生物通报道:很少有发现能够像CRISPR那样在一夜之间改变整个领域。CRISPR-Cas原本是原核生物的适应性免疫系统,自从人们发现了Cas9的应用潜力,这一系统迅速成为了炙手可热的基因组编辑工具。加州大学伯克利分校的Jennifer A. Doudna在本期Molecular Cell杂志上发表文章,全面探讨了CRISPR-Cas9在各方面的应用。Doudna是CRISPR技术的共同开发者,曾因这一技术获得了“生命科学突破奖”(Breakthrough Prize),也是CRISPR专利的有力竞争者。
CRISPR-Cas9基因组编辑
人们发现Cas9的分子功能之后,很快开始用Cas9和sgRNA编辑基因组。CRISPR-Cas9让以往费时费力的基因组编辑变成了一件非常容易的事。
引入插入/缺失
Cas9在sgRNA的引导下,靶标目的位点并诱导双链断裂DSB,细胞通过NHEJ(non-homologous end-joining)将其修复。NHEJ是一个容易出错的修复通路,会产生插入/缺失(indel)破坏开放阅读框,导致基因失活。CRISPR-Cas9在这方面的编辑效率可以高达80%。
精确的改变
HDR(homology-directed repair)可以让CRISPR-Cas9的基因组编辑更加精确。将Cas9-sgRNA与供体DNA结合起来,细胞就能用供体DNA作为模板来修复DSB。这一策略可以向目的基因引入新序列或者特定突变,模拟或者矫正致病性的等位基因。不过HDR的效率显著低于NHEJ。
染色体重排
用CRISPR-Cas9对模式生物进行基因组编辑已经常规化了,人们又发现了一些更有趣的应用。举例来说,同时表达Cas9和多种sgRNA可以实现多重化靶标。除了同时编辑多个染色体位点以外,CRISPR-Cas9还可以删除染色体大片段,这需要两个sgRNA在目标区域两侧诱导DSB。此外,CRISPR-Cas9还可以模拟肿瘤中发生的大规模的染色体重排。
CRISPR-Cas9高通量筛选
最近有不少研究利用CRISPR-Cas9的可编程特性进行全基因组筛选。比如说,用慢病毒sgRNA文库和催化活性的Cas9可以在人类和小鼠细胞中进行功能缺失的基因敲除筛选。这样的筛选可以揭示细胞生存的必需基因,以及涉及特定药物抗性的基因。
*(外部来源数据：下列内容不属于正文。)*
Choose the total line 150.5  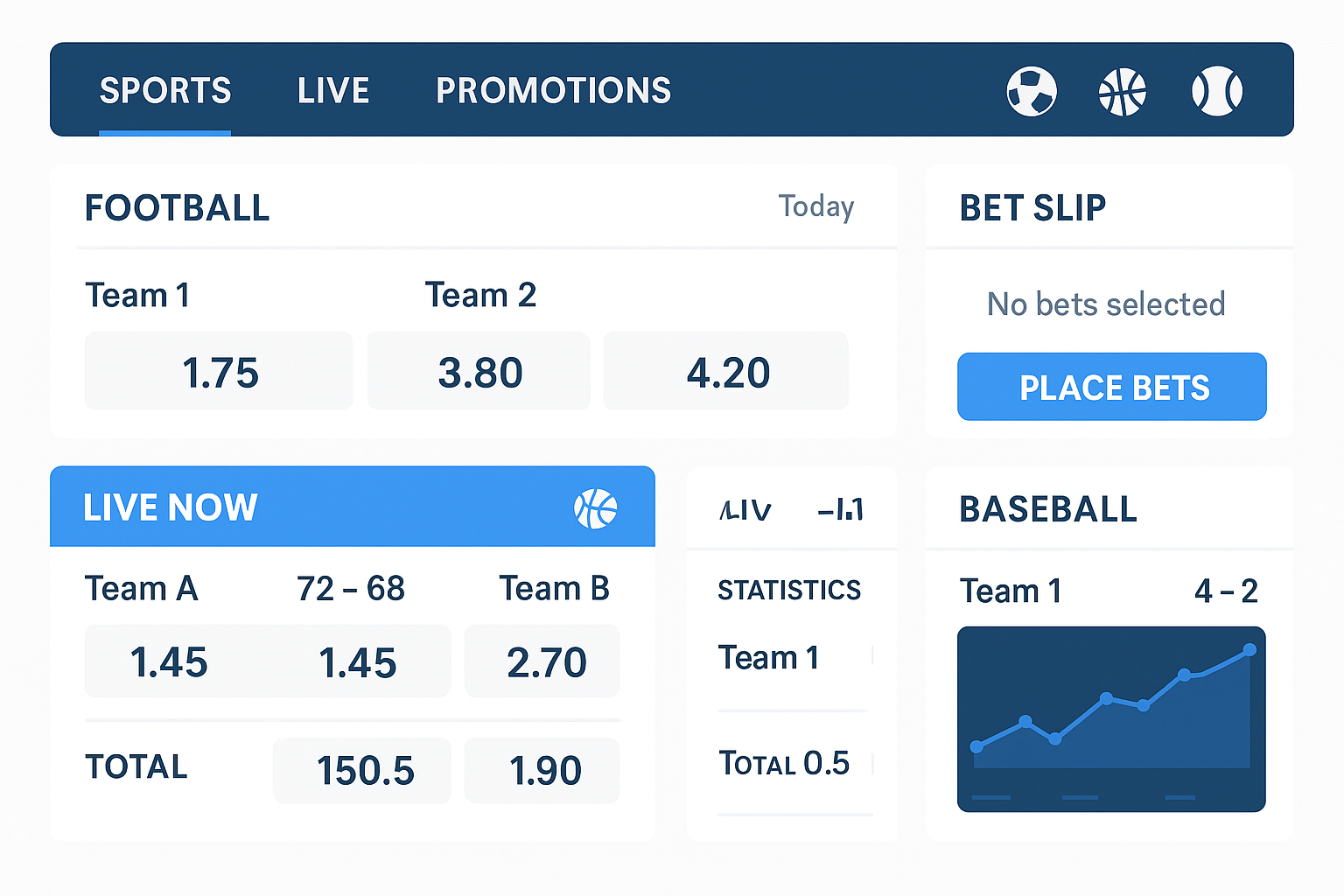point(362,771)
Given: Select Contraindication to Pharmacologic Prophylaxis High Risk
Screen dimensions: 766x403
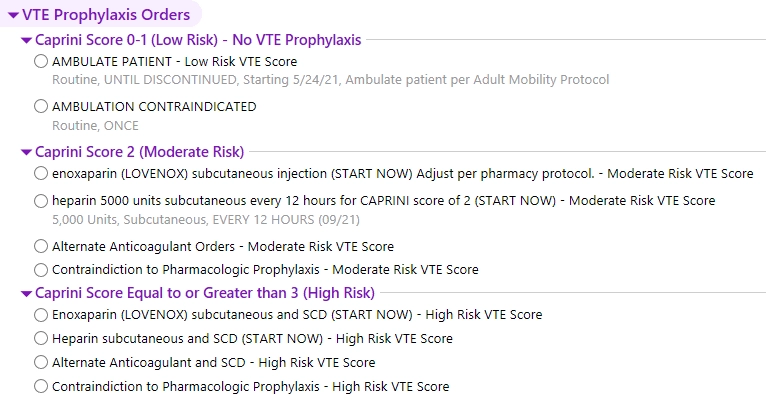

失去催化活性的Cas9 (dCas9)也可以用来进行全基因组筛选,它可以直接上调或者下调基因表达。与生成indel的活性Cas9相比,在某些情况下dCas9的转录沉默能够更有效的阻断基因表达。不过dCas9在这方面的最大优势是,介导转录激活子的招募,进行功能获得性筛选。
dCas9调控基因表达
通过点突变失活Cas9的催化活性位点,就会得到dCas9。dCas9依然可以在RNA的引导下,实现可编程的DNA结合。人们利用这一点开发了调控基因表达的新工具。
dCas9与sgRNA一起在细菌中表达,可以阻止RNA聚合酶与启动子结合,下调特定转录本的表达。人们还将dCas9与特定的效应子结构域融合起来,将转录抑制因子或转录激活因子招募到特定的基因组区域,在真核生物中实现更强的基因表达控制。除此之外,将dCas9与带有表观遗传学标签的效应子结构域融合,还可以特异性的干扰表观遗传学调控。
dCas9的其他用途
dCas9还有一些其它的用途:dCas9与GFP融合能够在活细胞中成像DNA位点,进一步揭示基因组特定位置的动态和结构。人们还可以通过dCas9介导的转录调控构建稳固的基因回路,这对于合成生物学来说非常实用。最近还有研究表明dCas9可以结合单链RNA,这意味着在不久的将来人们有望对RNA转录本进行编程操作。
提高CRISPR-Cas9特异性
为了减少CRISPR-Cas9的脱靶效应,人们开发了一系列策略。研究者们用成对的sgRNA引导Cas9切口酶变体,在sgRNA结合的地方造成单链切口(SSB),两个相邻的单链切口会形成一个DNA双链断裂(DSB)。而单个sgRNA造成的SSB能通过碱基切除修复得到精确修复,不引入插入或缺失突变。(相关报道:Nature子刊:黄行许教授解决基因组编辑的脱靶问题)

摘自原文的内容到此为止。